Multiple magnetic discs,
The vessel lower surface, in close proximity to each other are disposed, polished container suspended or placed on the belt conveyor, arranged on the magnet disc column while maintaining a gap polishing container bottom does not contact the magnet disc
In addition to the above , a mass-production magnetic polishing machine is characterized in that an object to be polished and a large number of magnetic particles for polishing are loaded in a polishing container. 2. A plurality of polishing containers are placed on the surface of a turntable or a belt conveyor which moves with the front and back surfaces horizontal, while the surface of a disk made of a non-magnetic material is attached to a nodular S pole zone and an N pole.
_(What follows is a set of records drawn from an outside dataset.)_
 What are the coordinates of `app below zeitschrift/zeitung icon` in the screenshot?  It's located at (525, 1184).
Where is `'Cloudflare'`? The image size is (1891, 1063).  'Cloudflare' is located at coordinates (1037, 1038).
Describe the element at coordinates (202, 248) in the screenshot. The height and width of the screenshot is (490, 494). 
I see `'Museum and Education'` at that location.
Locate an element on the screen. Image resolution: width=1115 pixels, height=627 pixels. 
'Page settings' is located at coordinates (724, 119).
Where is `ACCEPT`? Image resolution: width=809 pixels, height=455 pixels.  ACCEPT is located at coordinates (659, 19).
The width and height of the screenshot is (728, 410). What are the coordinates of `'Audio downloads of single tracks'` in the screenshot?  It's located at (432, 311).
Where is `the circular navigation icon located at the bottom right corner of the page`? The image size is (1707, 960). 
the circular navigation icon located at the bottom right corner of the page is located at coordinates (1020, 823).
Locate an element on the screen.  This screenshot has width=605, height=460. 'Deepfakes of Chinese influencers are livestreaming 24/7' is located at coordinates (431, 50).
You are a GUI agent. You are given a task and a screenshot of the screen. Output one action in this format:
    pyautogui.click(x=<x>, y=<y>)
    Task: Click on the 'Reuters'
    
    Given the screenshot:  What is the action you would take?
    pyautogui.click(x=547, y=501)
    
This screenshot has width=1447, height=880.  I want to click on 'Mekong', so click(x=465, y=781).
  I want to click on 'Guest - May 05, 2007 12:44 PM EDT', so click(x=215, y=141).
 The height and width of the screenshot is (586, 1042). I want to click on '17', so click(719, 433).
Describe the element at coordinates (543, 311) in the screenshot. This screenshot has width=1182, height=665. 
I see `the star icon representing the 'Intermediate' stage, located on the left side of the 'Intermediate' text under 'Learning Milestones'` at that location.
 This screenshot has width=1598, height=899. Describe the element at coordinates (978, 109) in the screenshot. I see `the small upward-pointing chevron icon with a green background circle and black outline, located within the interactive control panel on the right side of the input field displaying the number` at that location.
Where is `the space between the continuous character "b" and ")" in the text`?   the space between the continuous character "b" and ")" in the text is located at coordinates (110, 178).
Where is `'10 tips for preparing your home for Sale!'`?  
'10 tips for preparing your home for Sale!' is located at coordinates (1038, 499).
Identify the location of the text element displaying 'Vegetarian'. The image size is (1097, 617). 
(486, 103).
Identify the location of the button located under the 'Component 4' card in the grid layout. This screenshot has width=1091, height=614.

Separated alternately along the circumference in the pole zone, a permanent magnet was embedded in the S pole zone with the upper surface as the S pole, and a permanent magnet was embedded in the N pole zone with the upper surface in the N pole, enabling high-speed rotation.
A plurality of magnetic disks are placed close to each other on the lower surface of the belt conveyor or turntable, and are arranged at intervals so as not to contact the belt conveyor or turntable .
That together with the object to be polished in the polishing vessel, mass magnetic polisher, wherein a plurality of abrasive magnetic pieces are charged.